**Source text**:
================

78 FR 154 pgs. 48742-48744 - Self-Regulatory Organizations; Miami International Securities Exchange LLC; Notice of Filing and Immediate Effectiveness of a Proposed Rule Change To Amend the MIAX Options Fee Schedule

Type: NOTICEVolume: 78Number: 154Pages: 48742 - 48744
Docket number: [Release No. 34-70109; File No. SR-MIAX-2013-38]
FR document: [FR Doc. 2013-19259 Filed 8-8-13; 8:45 am]
Agency: Securities and Exchange Commission
Official PDF Version:  PDF Version
Pages: 48742, 48743, 48744

[top] page 48742

SECURITIES AND EXCHANGE COMMISSION

[Release No. 34-70109; File No. SR-MIAX-2013-38]

Self-Regulatory Organizations; Miami International Securities Exchange LLC; Notice of Filing and Immediate Effectiveness of a Proposed Rule Change To Amend the MIAX Options Fee Schedule

August 5, 2013.

Pursuant to Section 19(b)(1) of the Securities Exchange Act of 1934 (the "Act")1and Rule 19b-4 thereunder,2notice is hereby given that on July 23, 2013, Miami International Securities Exchange LLC ("Exchange" or "MIAX") filed with the Securities and Exchange Commission ("Commission") the proposed rule change as described in Items I, II, and III below, which Items have been prepared by the self-regulatory organization. The Commission is publishing this notice to solicit comments on the proposed rule change from interested persons.

Footnotes:

1 15 U.S.C.78s(b)(1).

2 17 CFR 240.19b-4.

I. Self-Regulatory Organization's Statement of the Terms of Substance of the Proposed Rule Change

The Exchange is filing a proposal to amend the MIAX Options Fee Schedule (the "Fee Schedule") to allow certain Lead Market Makers ("LMMs") to be allocated Marketing Fees for orders directed to that LMM.

================

**Available data**:
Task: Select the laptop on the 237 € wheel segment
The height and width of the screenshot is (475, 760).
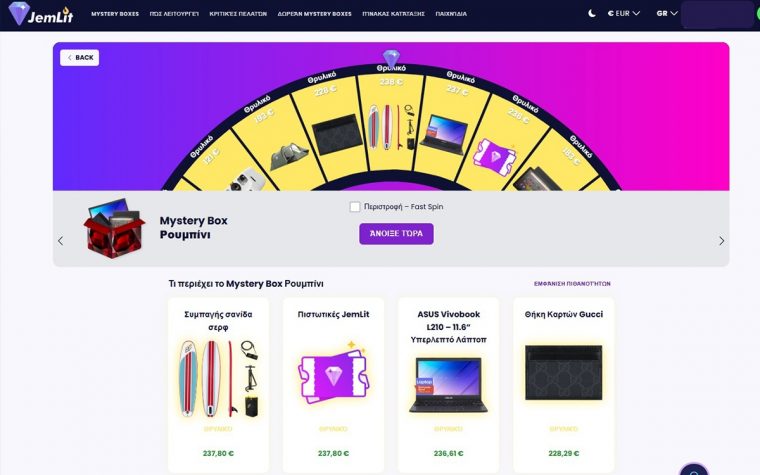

================

**What is required**: Pick up the SEC notice on the MIAX fee schedule right after its last sentence and keep writing it. The listing has nothing to do with the SEC notice on the MIAX fee schedule.

**Reply to the task**:
The text of the proposed rule change is available on the Exchange's Web site at http://www.miaxoptions.com/filter/wotitle/rule_filing, at MIAX's principal office, and at the Commission's Public Reference Room.

II. Self-Regulatory Organization's Statement of the Purpose of, and Statutory Basis for, the Proposed Rule Change

In its filing with the Commission, the Exchange included statements concerning the purpose of and basis for the proposed rule change and discussed any comments it received on the proposed rule change. The text of these statements may be examined at the places specified in Item IV below. The Exchange has prepared summaries, set forth in sections A, B, and C below, of the most significant aspects of such statements.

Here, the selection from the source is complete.